🤖 AI Summary
This work addresses the challenge of detecting software architecture decision violations, which often go unnoticed due to insufficient systematic documentation and lack of automated detection mechanisms. The authors propose a multi-model large language model (LLM) collaborative pipeline: an initial LLM identifies potential violations, followed by three independent models that validate its reasoning process, with final assessment incorporating expert judgment. The approach is systematically evaluated on open-source projects to assess the accuracy, consistency, and limitations of LLMs in identifying architectural decision violations.

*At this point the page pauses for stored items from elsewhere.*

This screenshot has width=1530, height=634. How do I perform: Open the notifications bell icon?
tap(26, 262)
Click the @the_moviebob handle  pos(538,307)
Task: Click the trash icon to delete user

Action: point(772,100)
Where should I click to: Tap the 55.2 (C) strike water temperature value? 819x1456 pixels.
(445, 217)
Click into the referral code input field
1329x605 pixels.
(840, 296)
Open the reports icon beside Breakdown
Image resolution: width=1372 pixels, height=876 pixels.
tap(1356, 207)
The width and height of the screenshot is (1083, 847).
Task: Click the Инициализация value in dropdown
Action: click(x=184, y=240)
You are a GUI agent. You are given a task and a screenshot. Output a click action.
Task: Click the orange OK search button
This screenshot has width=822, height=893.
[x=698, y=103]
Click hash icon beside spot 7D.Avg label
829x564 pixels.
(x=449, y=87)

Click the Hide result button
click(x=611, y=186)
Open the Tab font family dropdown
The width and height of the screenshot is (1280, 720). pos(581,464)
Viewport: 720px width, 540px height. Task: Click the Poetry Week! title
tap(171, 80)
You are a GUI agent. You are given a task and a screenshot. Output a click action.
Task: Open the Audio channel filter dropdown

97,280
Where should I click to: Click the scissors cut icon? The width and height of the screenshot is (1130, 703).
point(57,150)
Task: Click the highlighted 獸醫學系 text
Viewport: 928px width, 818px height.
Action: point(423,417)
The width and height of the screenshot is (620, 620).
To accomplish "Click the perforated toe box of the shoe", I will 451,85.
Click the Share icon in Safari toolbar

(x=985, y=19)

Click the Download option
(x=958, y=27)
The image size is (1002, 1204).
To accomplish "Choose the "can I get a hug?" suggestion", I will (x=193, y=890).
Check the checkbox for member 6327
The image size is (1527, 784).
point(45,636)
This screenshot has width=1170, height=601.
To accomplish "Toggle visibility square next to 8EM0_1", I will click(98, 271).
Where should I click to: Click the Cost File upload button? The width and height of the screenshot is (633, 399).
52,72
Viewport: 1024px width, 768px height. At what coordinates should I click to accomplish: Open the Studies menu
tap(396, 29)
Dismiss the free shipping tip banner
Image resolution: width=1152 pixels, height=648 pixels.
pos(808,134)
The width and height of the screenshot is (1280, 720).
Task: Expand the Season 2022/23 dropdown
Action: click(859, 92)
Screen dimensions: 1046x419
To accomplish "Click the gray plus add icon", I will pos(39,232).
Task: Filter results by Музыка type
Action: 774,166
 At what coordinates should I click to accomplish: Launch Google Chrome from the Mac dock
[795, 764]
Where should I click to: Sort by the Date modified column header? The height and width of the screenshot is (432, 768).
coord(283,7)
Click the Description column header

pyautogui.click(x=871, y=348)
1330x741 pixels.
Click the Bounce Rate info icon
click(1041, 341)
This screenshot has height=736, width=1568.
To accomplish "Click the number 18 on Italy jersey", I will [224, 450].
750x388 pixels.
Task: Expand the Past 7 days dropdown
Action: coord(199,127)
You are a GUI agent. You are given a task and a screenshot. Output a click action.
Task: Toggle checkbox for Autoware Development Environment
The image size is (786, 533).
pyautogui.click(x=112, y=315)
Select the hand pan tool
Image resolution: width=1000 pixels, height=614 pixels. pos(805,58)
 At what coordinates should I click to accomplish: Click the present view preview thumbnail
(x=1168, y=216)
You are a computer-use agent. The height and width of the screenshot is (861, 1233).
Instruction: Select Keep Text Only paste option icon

Experimental results demonstrate that the method performs exceptionally well and consistently for explicit decisions or those inferable from source code, yet shows limited effectiveness for implicit decisions relying on deployment configurations or organizational knowledge. This study provides the first empirical delineation of the capability boundaries of LLMs in this specific software engineering task.
📝 Abstract
Architectural Decision Records (ADRs) play a central role in maintaining software architecture quality, yet many decision violations go unnoticed because projects lack both systematic documentation and automated detection mechanisms. Recent advances in Large Language Models (LLMs) open up new possibilities for automating architectural reasoning at scale. We investigated how effectively LLMs can identify decision violations in open-source systems by examining their agreement, accuracy, and inherent limitations. Our study analyzed 980 ADRs across 109 GitHub repositories using a multi-model pipeline in which one LLM primary screens potential decision violations, and three additional LLMs independently validate the reasoning. We assessed agreement, accuracy, precision, and recall, and complemented the quantitative findings with expert evaluation. The models achieved substantial agreement and strong accuracy for explicit, code-inferable decisions. Accuracy falls short for implicit or deployment-oriented decisions that depend on deployment configuration or organizational knowledge. Therefore, LLMs can meaningfully support validation of architectural decision compliance; however, they are not yet replacing human expertise for decisions not focused on code.